## Brief
Retype the entries below word for word, leaving none out.

## Extracted data
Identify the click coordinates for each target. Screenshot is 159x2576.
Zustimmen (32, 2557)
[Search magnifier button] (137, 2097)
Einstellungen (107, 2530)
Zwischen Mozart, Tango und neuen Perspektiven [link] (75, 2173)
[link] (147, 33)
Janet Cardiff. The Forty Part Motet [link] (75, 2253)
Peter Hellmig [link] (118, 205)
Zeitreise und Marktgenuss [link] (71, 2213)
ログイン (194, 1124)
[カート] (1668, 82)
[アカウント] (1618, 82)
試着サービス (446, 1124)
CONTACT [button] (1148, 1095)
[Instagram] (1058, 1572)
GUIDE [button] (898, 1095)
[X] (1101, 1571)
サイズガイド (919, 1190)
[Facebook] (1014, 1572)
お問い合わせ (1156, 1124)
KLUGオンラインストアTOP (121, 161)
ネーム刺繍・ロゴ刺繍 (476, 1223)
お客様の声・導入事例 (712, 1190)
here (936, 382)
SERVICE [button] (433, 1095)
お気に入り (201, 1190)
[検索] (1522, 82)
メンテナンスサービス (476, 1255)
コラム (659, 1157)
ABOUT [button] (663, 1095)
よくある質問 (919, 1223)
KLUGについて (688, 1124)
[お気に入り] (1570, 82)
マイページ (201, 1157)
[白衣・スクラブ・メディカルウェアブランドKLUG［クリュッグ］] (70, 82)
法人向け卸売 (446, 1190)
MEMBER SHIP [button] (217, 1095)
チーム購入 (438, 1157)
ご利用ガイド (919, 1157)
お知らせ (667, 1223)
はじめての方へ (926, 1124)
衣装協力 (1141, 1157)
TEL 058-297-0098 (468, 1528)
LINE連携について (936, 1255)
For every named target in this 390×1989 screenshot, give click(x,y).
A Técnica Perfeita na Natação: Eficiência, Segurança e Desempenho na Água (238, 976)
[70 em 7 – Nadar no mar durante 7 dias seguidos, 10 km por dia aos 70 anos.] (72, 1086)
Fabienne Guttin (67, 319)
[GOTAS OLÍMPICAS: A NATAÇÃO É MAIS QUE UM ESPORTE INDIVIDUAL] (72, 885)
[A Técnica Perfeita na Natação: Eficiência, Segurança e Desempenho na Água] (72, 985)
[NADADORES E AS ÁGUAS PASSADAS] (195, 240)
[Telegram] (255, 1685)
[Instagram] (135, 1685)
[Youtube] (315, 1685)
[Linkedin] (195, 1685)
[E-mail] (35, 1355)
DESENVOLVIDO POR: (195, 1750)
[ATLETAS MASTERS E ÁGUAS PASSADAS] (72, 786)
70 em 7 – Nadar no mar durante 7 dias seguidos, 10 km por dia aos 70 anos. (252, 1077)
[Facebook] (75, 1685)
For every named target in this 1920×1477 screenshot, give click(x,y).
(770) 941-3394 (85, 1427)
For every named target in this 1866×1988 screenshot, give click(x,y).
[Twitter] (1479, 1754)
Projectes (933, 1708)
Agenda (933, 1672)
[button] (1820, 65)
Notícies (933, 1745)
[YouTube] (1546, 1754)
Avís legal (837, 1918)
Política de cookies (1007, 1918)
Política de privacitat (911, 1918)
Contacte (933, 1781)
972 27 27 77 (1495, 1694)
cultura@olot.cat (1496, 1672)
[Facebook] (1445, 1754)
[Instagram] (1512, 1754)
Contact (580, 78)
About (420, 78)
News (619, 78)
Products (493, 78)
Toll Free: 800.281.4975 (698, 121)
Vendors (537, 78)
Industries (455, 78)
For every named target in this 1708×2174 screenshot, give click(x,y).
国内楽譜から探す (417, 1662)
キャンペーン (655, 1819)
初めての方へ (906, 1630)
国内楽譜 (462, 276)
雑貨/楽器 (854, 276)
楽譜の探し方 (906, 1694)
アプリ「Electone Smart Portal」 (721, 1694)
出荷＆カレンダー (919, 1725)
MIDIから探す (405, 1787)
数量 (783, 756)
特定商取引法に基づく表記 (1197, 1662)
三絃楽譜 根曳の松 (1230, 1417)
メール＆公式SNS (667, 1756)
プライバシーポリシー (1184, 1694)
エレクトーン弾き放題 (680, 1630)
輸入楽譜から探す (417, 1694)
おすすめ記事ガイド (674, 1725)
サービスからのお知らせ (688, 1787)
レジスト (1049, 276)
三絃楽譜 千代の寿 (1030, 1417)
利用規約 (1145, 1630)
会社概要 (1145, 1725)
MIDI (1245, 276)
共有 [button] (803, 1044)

## Output for this task
Identify the click coordinates for each target. Screenshot is 159x2576.
Zustimmen (32, 2557)
[Search magnifier button] (137, 2097)
Einstellungen (107, 2530)
Zwischen Mozart, Tango und neuen Perspektiven [link] (75, 2173)
[link] (147, 33)
Janet Cardiff. The Forty Part Motet [link] (75, 2253)
Peter Hellmig [link] (118, 205)
Zeitreise und Marktgenuss [link] (71, 2213)
ログイン (194, 1124)
[カート] (1668, 82)
[アカウント] (1618, 82)
試着サービス (446, 1124)
CONTACT [button] (1148, 1095)
[Instagram] (1058, 1572)
GUIDE [button] (898, 1095)
[X] (1101, 1571)
サイズガイド (919, 1190)
[Facebook] (1014, 1572)
お問い合わせ (1156, 1124)
KLUGオンラインストアTOP (121, 161)
ネーム刺繍・ロゴ刺繍 (476, 1223)
お客様の声・導入事例 (712, 1190)
here (936, 382)
SERVICE [button] (433, 1095)
お気に入り (201, 1190)
[検索] (1522, 82)
メンテナンスサービス (476, 1255)
コラム (659, 1157)
ABOUT [button] (663, 1095)
よくある質問 (919, 1223)
KLUGについて (688, 1124)
[お気に入り] (1570, 82)
マイページ (201, 1157)
[白衣・スクラブ・メディカルウェアブランドKLUG［クリュッグ］] (70, 82)
法人向け卸売 (446, 1190)
MEMBER SHIP [button] (217, 1095)
チーム購入 (438, 1157)
ご利用ガイド (919, 1157)
お知らせ (667, 1223)
はじめての方へ (926, 1124)
衣装協力 (1141, 1157)
TEL 058-297-0098 (468, 1528)
LINE連携について (936, 1255)
For every named target in this 390×1989 screenshot, give click(x,y).
A Técnica Perfeita na Natação: Eficiência, Segurança e Desempenho na Água (238, 976)
[70 em 7 – Nadar no mar durante 7 dias seguidos, 10 km por dia aos 70 anos.] (72, 1086)
Fabienne Guttin (67, 319)
[GOTAS OLÍMPICAS: A NATAÇÃO É MAIS QUE UM ESPORTE INDIVIDUAL] (72, 885)
[A Técnica Perfeita na Natação: Eficiência, Segurança e Desempenho na Água] (72, 985)
[NADADORES E AS ÁGUAS PASSADAS] (195, 240)
[Telegram] (255, 1685)
[Instagram] (135, 1685)
[Youtube] (315, 1685)
[Linkedin] (195, 1685)
[E-mail] (35, 1355)
DESENVOLVIDO POR: (195, 1750)
[ATLETAS MASTERS E ÁGUAS PASSADAS] (72, 786)
70 em 7 – Nadar no mar durante 7 dias seguidos, 10 km por dia aos 70 anos. (252, 1077)
[Facebook] (75, 1685)
For every named target in this 1920×1477 screenshot, give click(x,y).
(770) 941-3394 (85, 1427)
For every named target in this 1866×1988 screenshot, give click(x,y).
[Twitter] (1479, 1754)
Projectes (933, 1708)
Agenda (933, 1672)
[button] (1820, 65)
Notícies (933, 1745)
[YouTube] (1546, 1754)
Avís legal (837, 1918)
Política de cookies (1007, 1918)
Política de privacitat (911, 1918)
Contacte (933, 1781)
972 27 27 77 (1495, 1694)
cultura@olot.cat (1496, 1672)
[Facebook] (1445, 1754)
[Instagram] (1512, 1754)
Contact (580, 78)
About (420, 78)
News (619, 78)
Products (493, 78)
Toll Free: 800.281.4975 (698, 121)
Vendors (537, 78)
Industries (455, 78)
For every named target in this 1708×2174 screenshot, give click(x,y).
国内楽譜から探す (417, 1662)
キャンペーン (655, 1819)
初めての方へ (906, 1630)
国内楽譜 (462, 276)
雑貨/楽器 (854, 276)
楽譜の探し方 (906, 1694)
アプリ「Electone Smart Portal」 (721, 1694)
出荷＆カレンダー (919, 1725)
MIDIから探す (405, 1787)
数量 (783, 756)
特定商取引法に基づく表記 (1197, 1662)
三絃楽譜 根曳の松 (1230, 1417)
メール＆公式SNS (667, 1756)
プライバシーポリシー (1184, 1694)
エレクトーン弾き放題 (680, 1630)
輸入楽譜から探す (417, 1694)
おすすめ記事ガイド (674, 1725)
サービスからのお知らせ (688, 1787)
レジスト (1049, 276)
三絃楽譜 千代の寿 (1030, 1417)
利用規約 (1145, 1630)
会社概要 (1145, 1725)
MIDI (1245, 276)
共有 [button] (803, 1044)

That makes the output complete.